─── 原文抜粋

(一部 敬称略)
先日、お笑いマニアの男2人と一緒に有楽町のニッポン放送までオードリ―の出待ちに行った。
オールナイトニッポンの放送時間は深夜1~3時。
放送を終えたオードリーの2人が外へ出てくるのは3時過ぎなので、ひとまずは24時間営業のファミリーレストランに集合し、放送終了まで時間をつぶすことにした。
ファミレスは混んでいた。店の入り口に3~4組は待っていただろうか。私は「男2人組+その男たちにナンパされてついてきた女」の3人組のグループの隣の椅子に座ってVAIOを開いた。友だち2人はまだ着かないらしい。それもそうだ。私は気持ちが先走って予定より30分も早く店に着いていたからだ。
「チャラついた男女がいてムカつく まだ席が空くの待ってる状態です」とグループにLINEを送り、イヤホンをつけて「福山雅治のオールナイトニッポン」に耳を澄ませる。
オードリーのオールナイトが始まるのは、この番組の後だ。
突然目の前のエレベーターが開いた。メガネをかけて、ちょっと青白い顔をした男が立っている。そいつと目が合い、お互いをジロジロ見てニヤっとした。「○○さんですね?」メガネの男も同じようにニヤりとしてうなづいた。実は男友だち2人のうち、一人とはまだネット上のやり取りだけで実際には会ったことも顔を見たこともなかった。しかし瞬間的に悟ってしまったのだ。「同じ匂いがする」と。
ほどなくするとテーブルが空いたので待機用の椅子から立ち上がり移動してひとしきりお笑いの話をした。そのとき初めて「自分はこんなにもデカい声が出る人間だったのか」と驚いた。好きなものの話を誰かとはしゃぎながらするなんてものすごく久しぶりのような気がした。
3人目の男も到着し、いよいよオードリーのオールナイトニッポンが始まる深夜1時になろうとしていた。私はいつも持ち歩いているパソコンを取り出してコンセントにプラグを差し込み、Wi-Fiをオンにしてインターネットラジオ「radiko」を開いた。もちろん、高性能イヤホンも忘れていない。本当はでっかいラジカセを一台ボンとテーブルにおいて3人で耳を澄ませて聴くというオールドスタイルが理想(タイムラグもないし)だが、周りにお客さんもいるので音漏れが心配だ。それにラジカセに3人で耳をつけてそれぞれが別の方向を見上げながらニヤニヤしている光景などあまり気持ちのよいものではない。
1時の時報の音を聴く。2人は黙って若林のオープニングトークに聞き入っていたが、私はオードリーについてもっとトークしたかった。「今の話ってさあ…」と話しかける度に2人がイヤホンの片方を外して私の方を見る。それがなんだか申し訳なくなったので私だけドリンクバーに何度も行ったり、ご飯を食べたりトイレに行ったりして時間を潰すことにした。目の前にお笑い好きが二人もいるのに話が出来ないのは辛かった。3人とも黙っていた。目を閉じている者もいた。水を注ぎに来てくれる店員さんももう来なくなった。隣のテーブルの若い女たちは眉をひそめていた。

──────

## 練習問題:
A. 出待ちの体験談で、筆者がドリンクバーに何度も行ったりして時間を潰すことにしたのはなぜか。1~3文で説明すること。
B. 出待ちの体験談のうち、「オードリーのオールナイトが始まるのは、この番組の後だ。」から「のだ。「同じ匂いがする」と。」までをそのまま書き写すこと。
C. 出待ちの体験談によると、オールナイトニッポンの放送時間は何時から何時までか。
次の行は別の出典から取ったものである。

─── 提供データ

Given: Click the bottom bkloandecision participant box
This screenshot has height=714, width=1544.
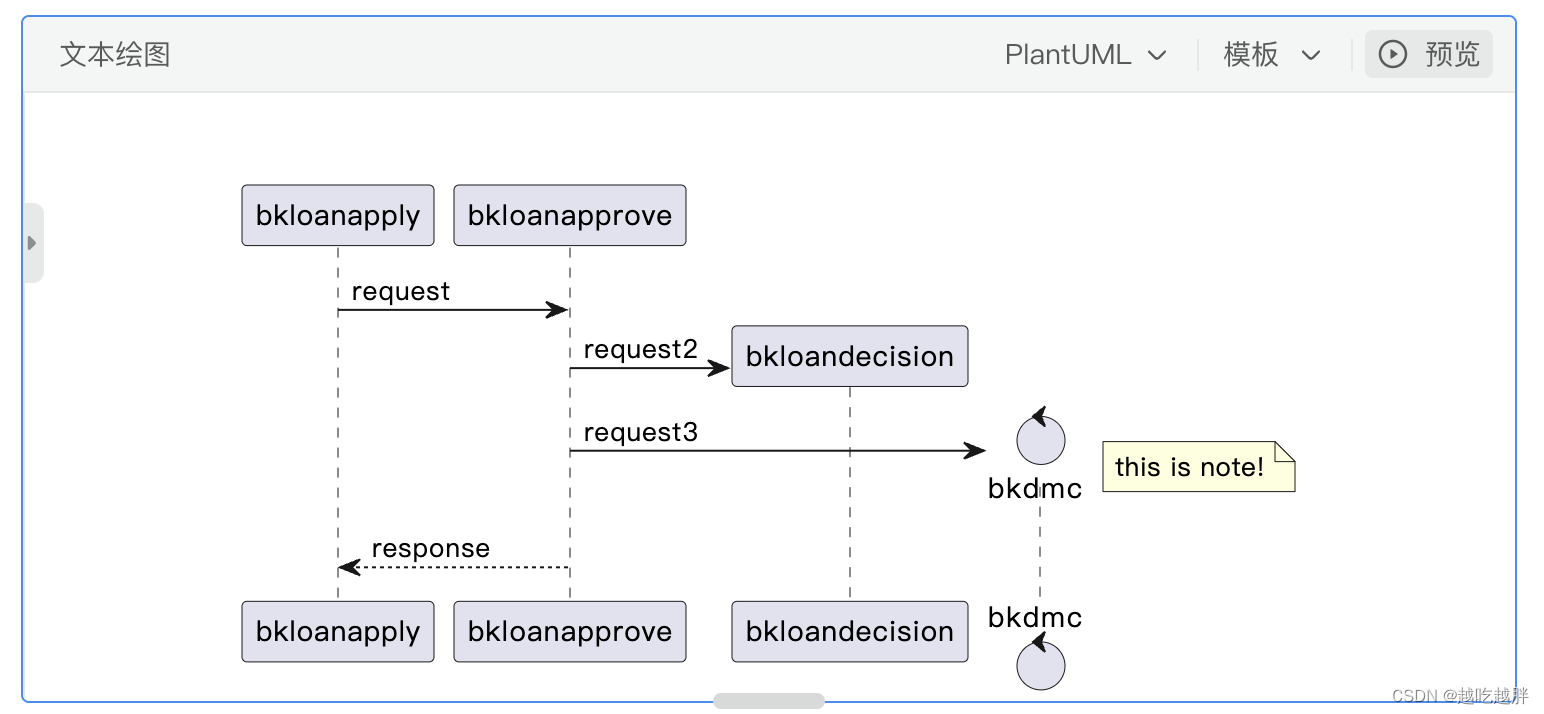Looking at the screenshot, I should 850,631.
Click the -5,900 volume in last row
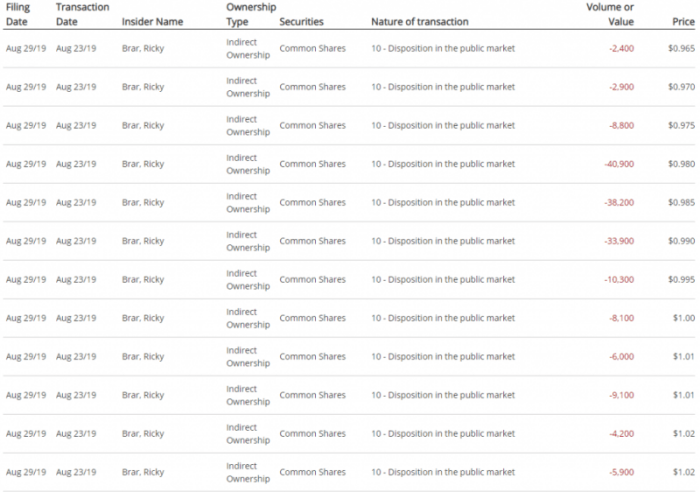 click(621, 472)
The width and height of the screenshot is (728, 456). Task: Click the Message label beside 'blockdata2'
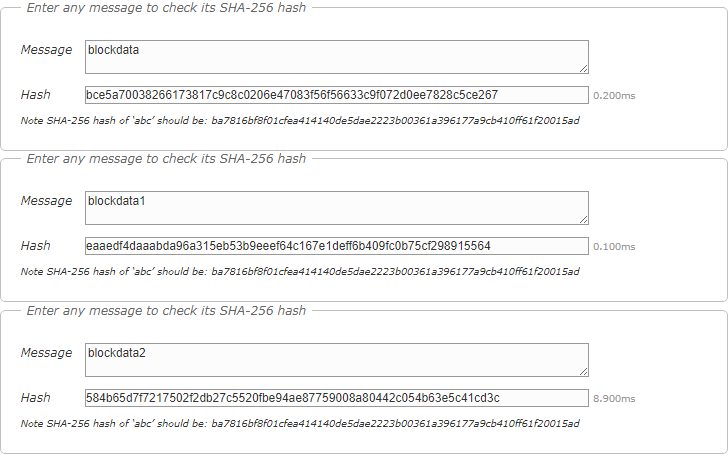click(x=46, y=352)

──────

## 解答一覧:
A. 筆者が話しかける度に、2人がイヤホンの片方を外して筆者の方を見た。それが申し訳なくなったからである。

B.
オードリーのオールナイトが始まるのは、この番組の後だ。
突然目の前のエレベーターが開いた。メガネをかけて、ちょっと青白い顔をした男が立っている。そいつと目が合い、お互いをジロジロ見てニヤっとした。「○○さんですね?」メガネの男も同じようにニヤりとしてうなづいた。実は男友だち2人のうち、一人とはまだネット上のやり取りだけで実際には会ったことも顔を見たこともなかった。しかし瞬間的に悟ってしまったのだ。「同じ匂いがする」と。

C. 深夜1~3時。